**Your objective**
Report each line of the records below that contains the string "link", reproducing every such line in full.

**Input records**

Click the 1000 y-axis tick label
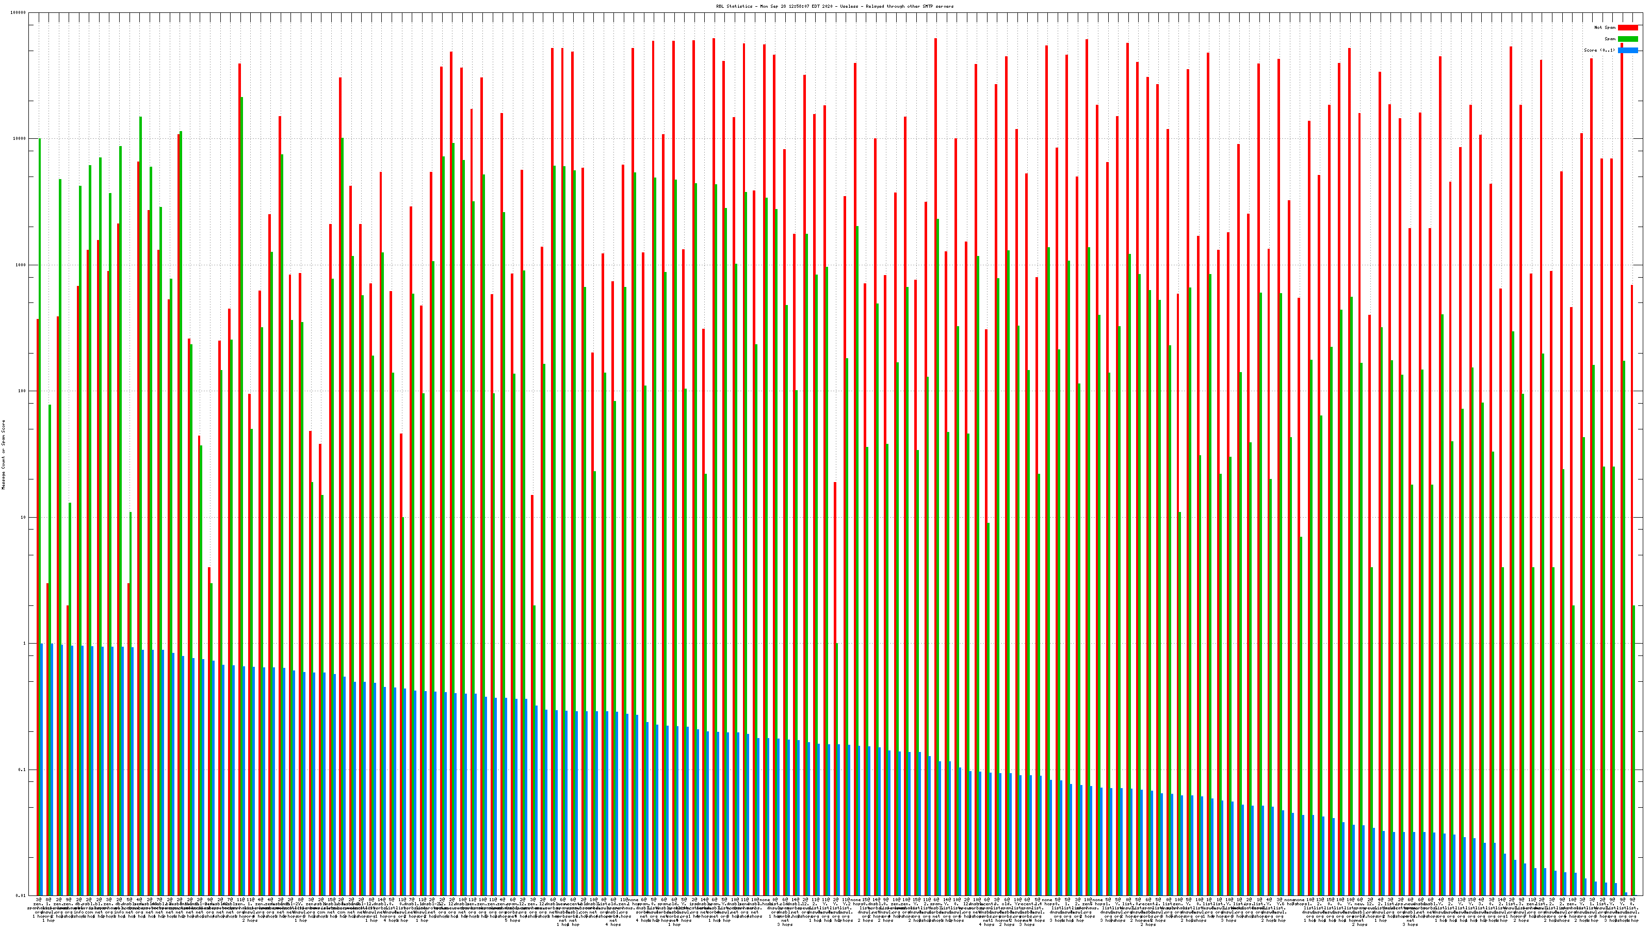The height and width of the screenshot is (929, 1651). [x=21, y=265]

* * *

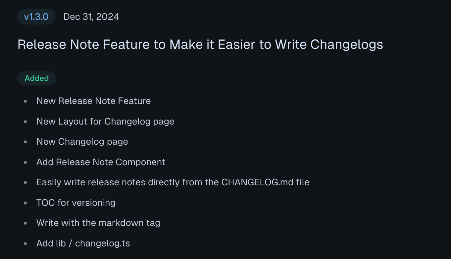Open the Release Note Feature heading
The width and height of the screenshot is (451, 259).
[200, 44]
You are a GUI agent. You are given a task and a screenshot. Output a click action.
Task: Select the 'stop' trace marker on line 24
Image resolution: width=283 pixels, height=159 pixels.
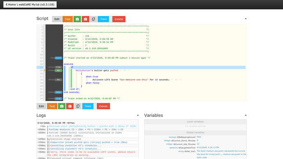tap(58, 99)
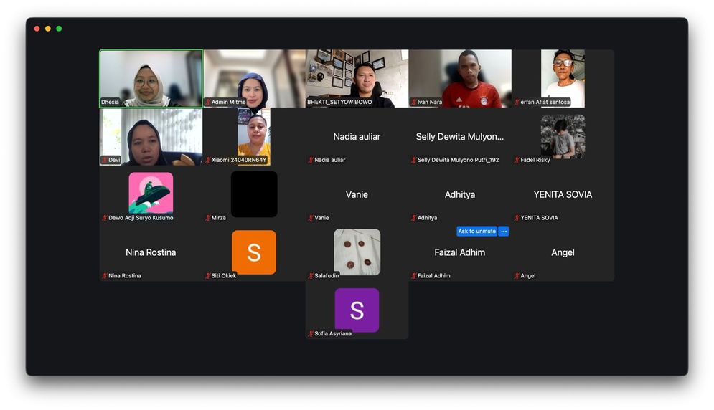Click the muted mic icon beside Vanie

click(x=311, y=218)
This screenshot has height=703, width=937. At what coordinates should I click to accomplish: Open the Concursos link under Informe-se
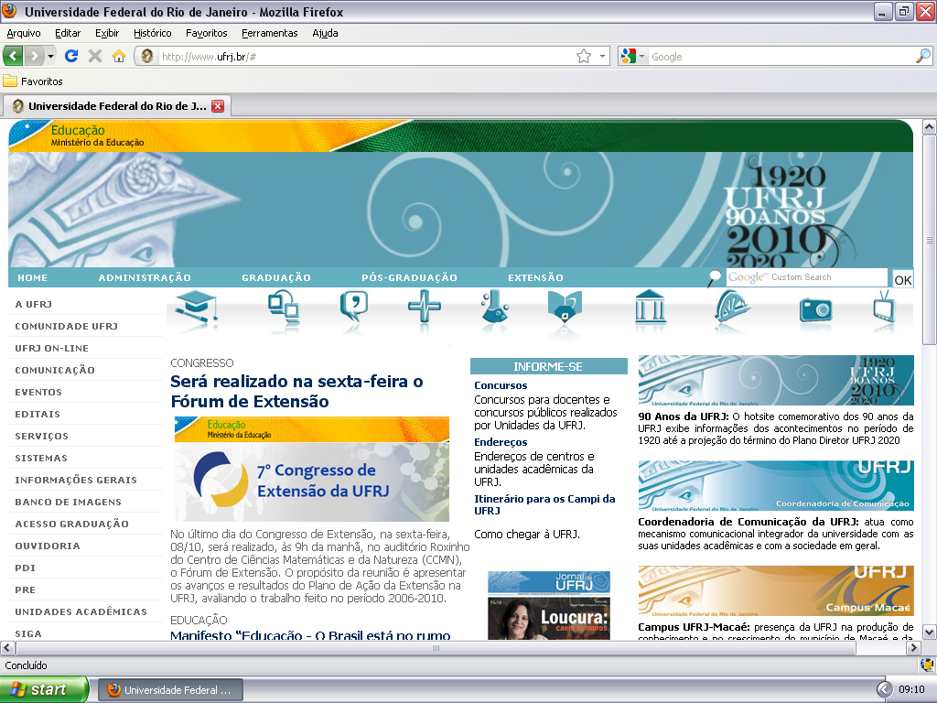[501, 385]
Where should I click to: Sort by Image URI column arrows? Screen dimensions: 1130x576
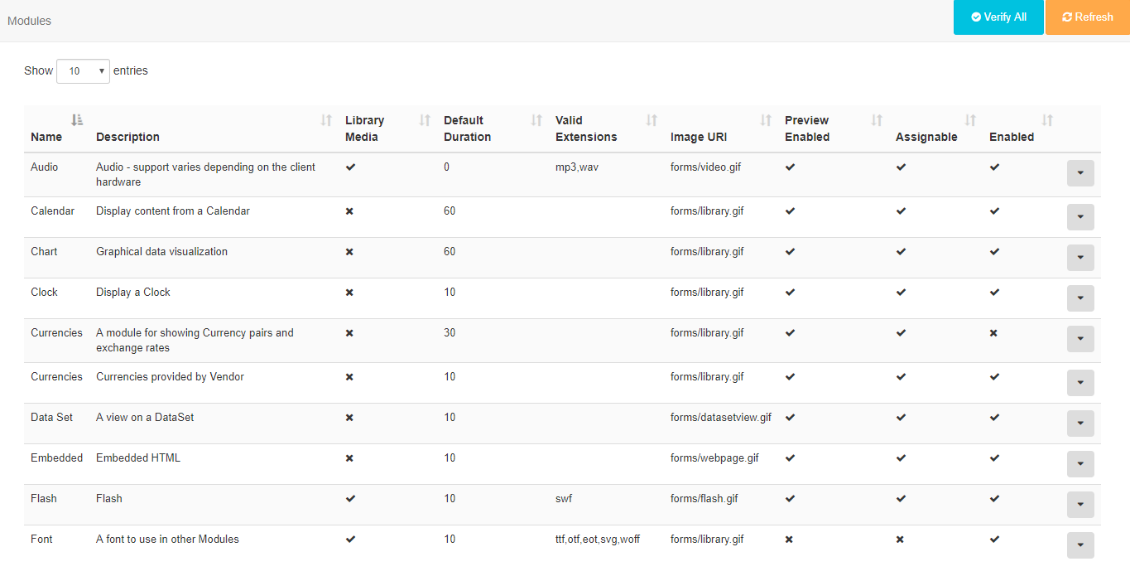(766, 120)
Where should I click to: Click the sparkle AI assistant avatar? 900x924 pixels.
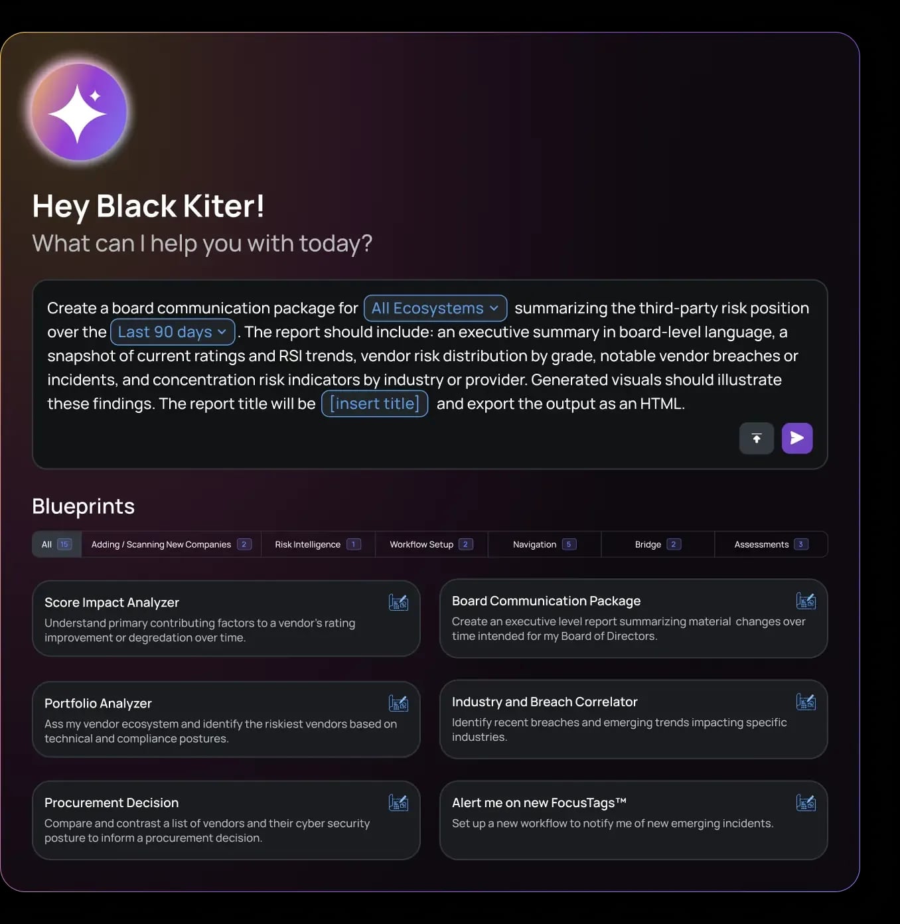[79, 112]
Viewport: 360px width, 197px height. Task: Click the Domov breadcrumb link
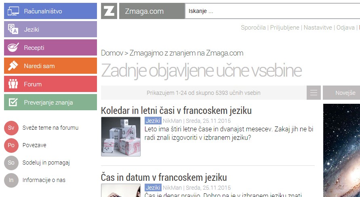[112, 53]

**Solution for this task**
This screenshot has height=703, width=937. At what coordinates should I click to accomplish: Open the Concursos link under Informe-se
Viewport: 360px width, 197px height. Task: Click the Domov breadcrumb link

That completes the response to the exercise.